Generative models for images are also produced using a large amount of training instances consisting of text / image pairs from the web. Notably, though, the technology for image generation uses a different method, known as diffusion. Unlike in LLMs, which generate each word one at a time, image models synthesize images by adding detail to generation step by step. To handle text prompts, these models are paired with a LLM text model. One important consequence of this approach is that generative models of images do not need to be as large or trained on as many instances to perform well. As such, there has been more progress on development of open-source systems for generative image models.

The most commonly used systems for image generation are Stable Diffusion (originally an academic system, connected to Stability AI), Dall-E (from OpenAI), and Midjourney (a commercial system). These systems allow the user to enter a prompt and produce a relevant image based on the content and style requested. Image generation systems also allow for more complex edits, such as combining images, in-painting content, and tuning to specific domains.

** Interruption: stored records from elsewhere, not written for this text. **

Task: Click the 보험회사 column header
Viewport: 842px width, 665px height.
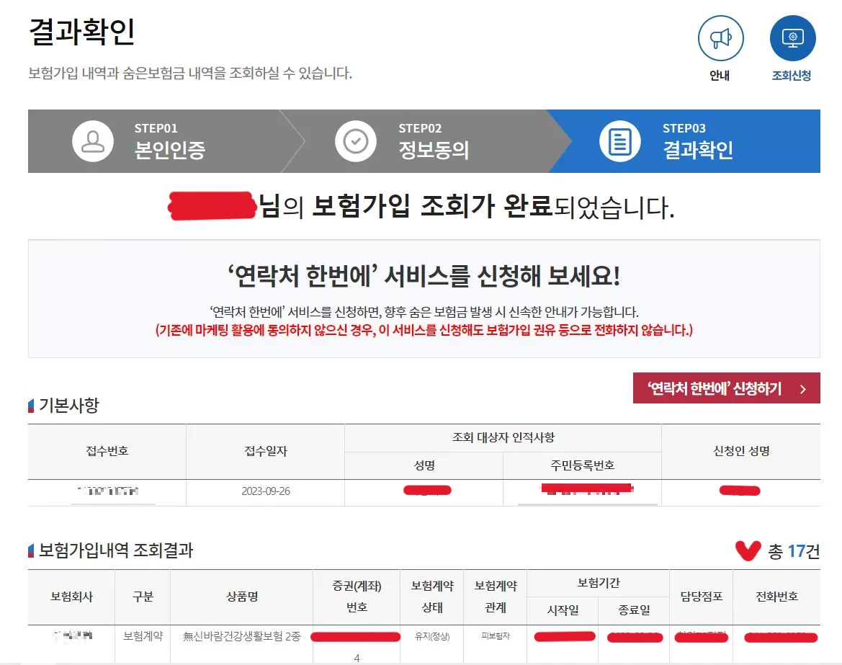Action: coord(71,597)
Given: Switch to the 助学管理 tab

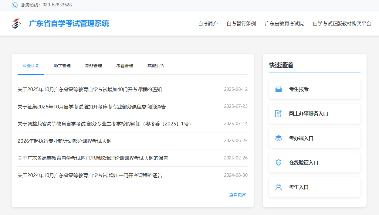Looking at the screenshot, I should coord(62,66).
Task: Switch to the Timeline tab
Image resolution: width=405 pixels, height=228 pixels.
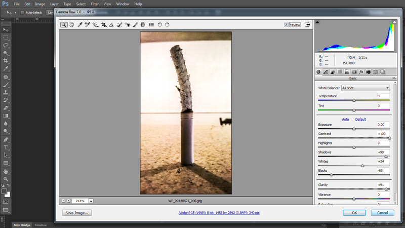Action: coord(41,225)
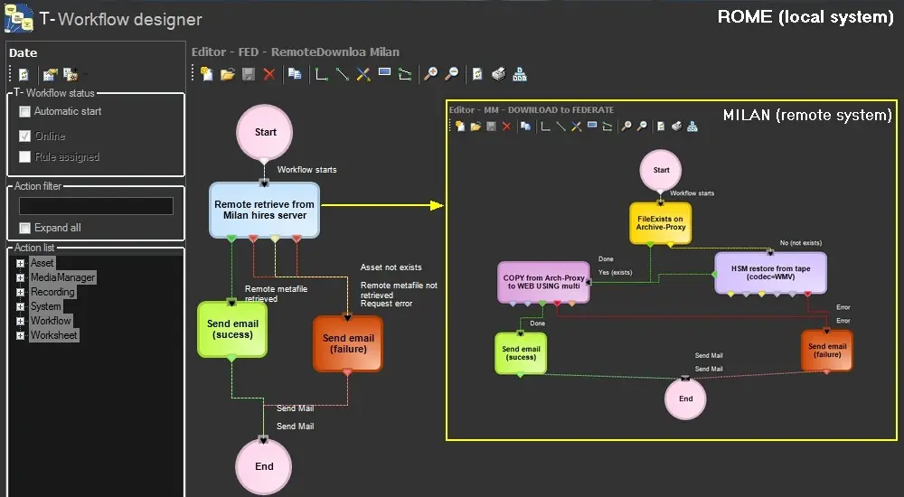Click the Copy icon in main toolbar
Screen dimensions: 904x497
295,74
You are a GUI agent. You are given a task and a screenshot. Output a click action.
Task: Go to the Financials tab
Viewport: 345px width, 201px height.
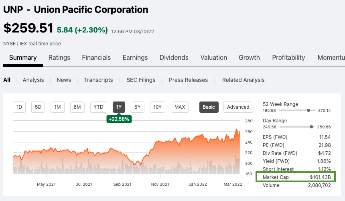tap(96, 57)
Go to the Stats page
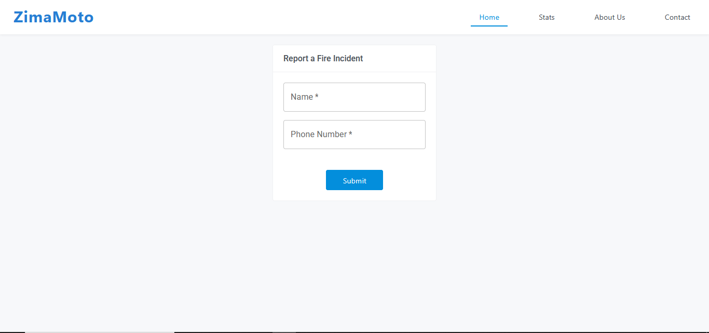The width and height of the screenshot is (709, 333). [547, 17]
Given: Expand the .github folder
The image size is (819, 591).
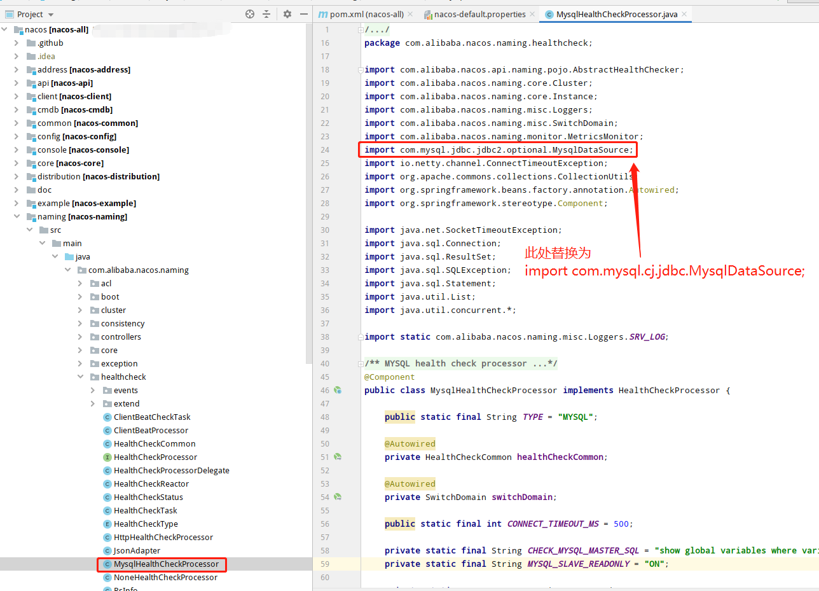Looking at the screenshot, I should [x=17, y=43].
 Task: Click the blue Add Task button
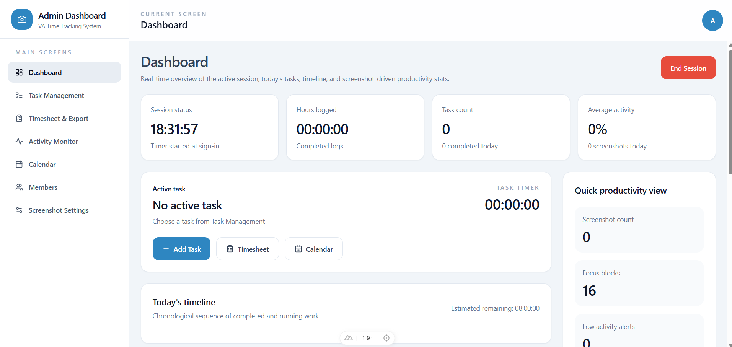181,249
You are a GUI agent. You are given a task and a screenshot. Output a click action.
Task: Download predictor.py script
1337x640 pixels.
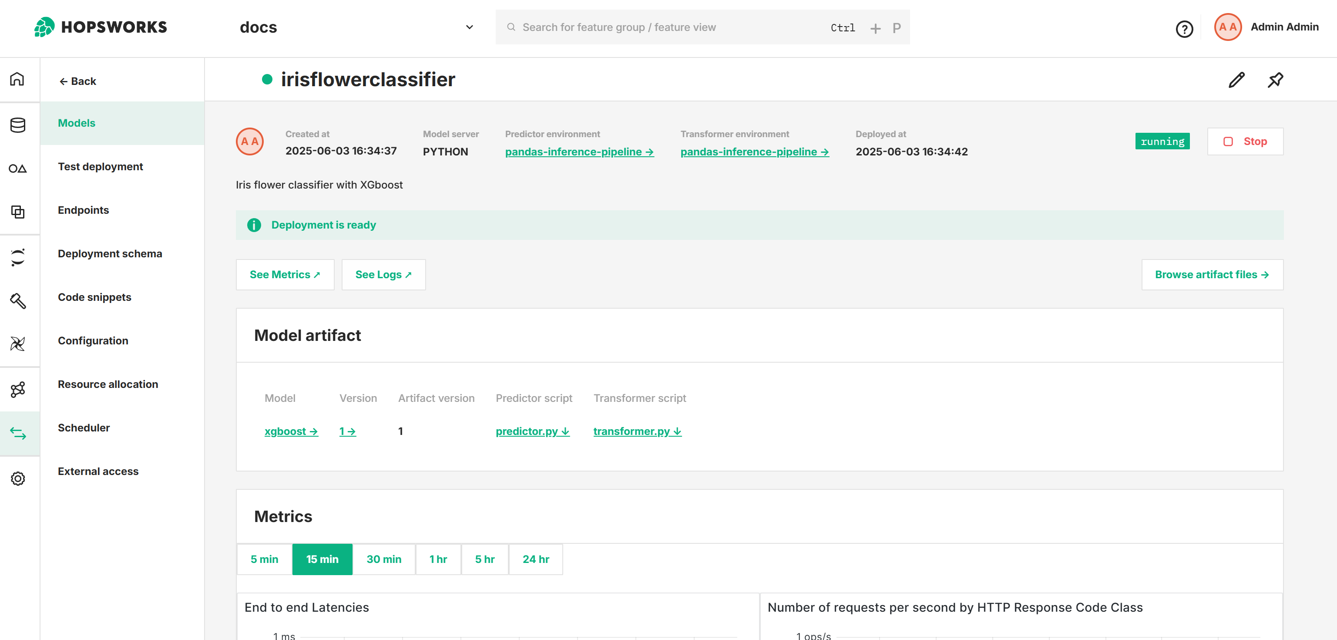coord(532,431)
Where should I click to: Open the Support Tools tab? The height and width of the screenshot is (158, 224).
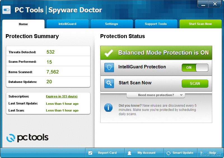coord(156,24)
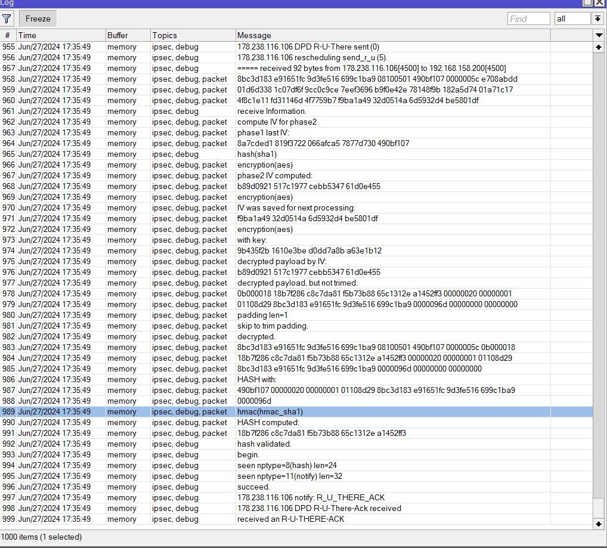Viewport: 607px width, 548px height.
Task: Open the 'all' buffer filter dropdown
Action: [x=597, y=18]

Section A1.4: Other modalities

Generative AI is additionally being utilized in other modalities. Recently, many demos for video generation have shown that it is possible to generate short clips based on textual prompts, most notably being the model from Runway (Gen1). There are also speech-generation models, e.g., Vall-e (from Microsoft), that can mimic the voice of the speaker from a short example. Using similar techniques, companies have released music generation systems that can generate music from descriptions or from demonstrations, e.g., MusicLM (from Google).

Section A1.5: Generative AI in software tools

Current user-facing generative AI apps are primarily technical demos of the underlying technologies. Companies also provide or sell interfaces to the models and inference code to facilitate application development. Likely in the coming years, user interaction will happen through customized applications. One example of this mentioned above is Github CoPilot, a tool that uses OpenAI LLMs that is integrated directly into VSCode, a common programming tool. Another example of this are recent versions of Adobe Photoshop, which include Generative Fill to allow for automatic generation within image editing environments. Related tools like Canva have incorporated AI methods into design and editing processes in addition to full image generation. New user-facing tools are offering AI first interfaces that directly incorporate AI systems into their structure. For example, sudowrite is an online writing assistant tool that uses LLMs to complete and expand upon story ideas.